Economia

Reina o optimismo na mediação

Durante o ano de 2014 o mercado imobiliário demonstrou um crescente optimismo, confirmando as últimas projecções efectuadas para a economia nacional.


De acordo com os indicadores do Inquérito Mensal de Conjuntura (IMC), divulgados pela APEMIP - Associação dos Profissionais e Empresas de Mediação Imobiliária de Portugal, a apreciação do mercado imobiliário por parte das empresas de mediação participantes registou em 2014 um maior optimismo, sobretudo nos meses de Janeiro e Julho.

Luís Lima, presidente da APEMIP, adianta que o mercado imobiliário português revelou um extraordinário comportamento no decorrer do ano: “As empresas de mediação imobiliária sentiram este positivismo do mercado, o que se traduz nos números do IMC”.

O responsável refere ainda que, muito embora este impulso tenha sido dado em grande parte pelo investimento estrangeiro, a confiança criada acordou também o mercado interno, o que se reflectiu desde logo nos índices da procura. 55,2% das pesquisas efectuadas no último trimestre de 2014, dirigiram-se para a compra de imóveis, enquanto apenas 42,5% se direccionaram para o mercado de arrendamento urbano.

De acordo com o Catálogo de Estudos de Mercado da APEMIP, relativo ao IV Trimestre de 2014, a actuação no mercado imobiliário das Empresas de Mediação Imobiliária apostou na diversificação dos diferentes segmentos, à semelhança de anos anteriores.
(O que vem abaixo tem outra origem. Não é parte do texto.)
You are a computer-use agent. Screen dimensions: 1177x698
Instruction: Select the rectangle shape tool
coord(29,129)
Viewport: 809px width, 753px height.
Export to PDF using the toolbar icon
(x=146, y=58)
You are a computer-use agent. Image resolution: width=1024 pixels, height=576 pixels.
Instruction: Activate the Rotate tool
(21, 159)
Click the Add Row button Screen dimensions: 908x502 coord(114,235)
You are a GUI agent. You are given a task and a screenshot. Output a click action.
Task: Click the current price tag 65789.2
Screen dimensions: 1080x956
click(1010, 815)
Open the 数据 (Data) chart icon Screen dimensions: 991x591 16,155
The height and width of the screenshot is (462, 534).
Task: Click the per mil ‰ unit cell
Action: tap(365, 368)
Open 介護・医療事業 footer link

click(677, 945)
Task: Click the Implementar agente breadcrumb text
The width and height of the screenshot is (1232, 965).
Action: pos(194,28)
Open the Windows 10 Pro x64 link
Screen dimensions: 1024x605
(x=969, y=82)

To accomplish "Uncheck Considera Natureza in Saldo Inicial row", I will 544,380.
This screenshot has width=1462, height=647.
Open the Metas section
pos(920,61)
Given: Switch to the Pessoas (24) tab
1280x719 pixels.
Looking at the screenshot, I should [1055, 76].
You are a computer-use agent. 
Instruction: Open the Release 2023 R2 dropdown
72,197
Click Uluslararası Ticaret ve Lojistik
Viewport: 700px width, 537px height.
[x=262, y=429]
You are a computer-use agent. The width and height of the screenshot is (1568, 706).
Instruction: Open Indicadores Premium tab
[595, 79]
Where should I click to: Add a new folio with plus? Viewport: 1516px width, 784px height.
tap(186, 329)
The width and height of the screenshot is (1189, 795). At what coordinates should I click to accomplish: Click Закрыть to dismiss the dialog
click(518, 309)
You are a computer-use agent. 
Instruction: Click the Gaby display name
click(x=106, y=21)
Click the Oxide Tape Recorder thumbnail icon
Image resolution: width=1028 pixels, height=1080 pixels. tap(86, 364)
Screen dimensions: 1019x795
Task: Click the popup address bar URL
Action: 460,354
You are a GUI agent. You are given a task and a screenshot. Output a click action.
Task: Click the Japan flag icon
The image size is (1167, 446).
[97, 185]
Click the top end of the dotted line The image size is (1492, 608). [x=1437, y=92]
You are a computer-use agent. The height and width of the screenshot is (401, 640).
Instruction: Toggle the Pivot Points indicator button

Da totalidade dos inquiridos, cerca de 61% actuavam em quatro a seis segmentos de mercado.

Por outro lado, ainda com alguma representatividade, 14,8% mencionaram actuar num único segmento. O sector Residencial estava representado em 98,9% das empresas; 71,8% tinham imóveis de Comércio no seu portfolio; e 71,2% actuavam também nos Terrenos Urbanos. O segmento que na generalidade registou um menor nível de concentração das empresas de mediação foi a Indústria, com 33,5%.

A evolução de valores praticados é mais optimista para grande parte dos inquiridos, comparativamente ao mesmo período de 2013, quer em termos médios quer nos diferentes segmentos em análise. Isto apesar de se ter verificado uma ligeira quebra nos meses de Junho e Julho.

Ainda segundo o estudo, as expectativas gerais das empresas de mediação imobiliária têm vindo a melhorar. Apesar da quebra observada no mês de Novembro, verifica-se um sentimento claramente mais optimista, principalmente no mês de Agosto, para o qual contribuíram os fluxos turísticos e os mecanismos legais que impulsionaram a procura, sobretudo a de cariz internacional.

Quanto aos obstáculos encontrados pelas empresas de mediação em 2014, destacaram-se os particularmente associados ao ambiente económico. 76,3% dos inquiridos referiram a restritividade na concessão de crédito à habitação; 70,3% destacaram a instabilidade no mercado imobiliário; e 66,7% lembraram a diminuição do poder de compra das famílias.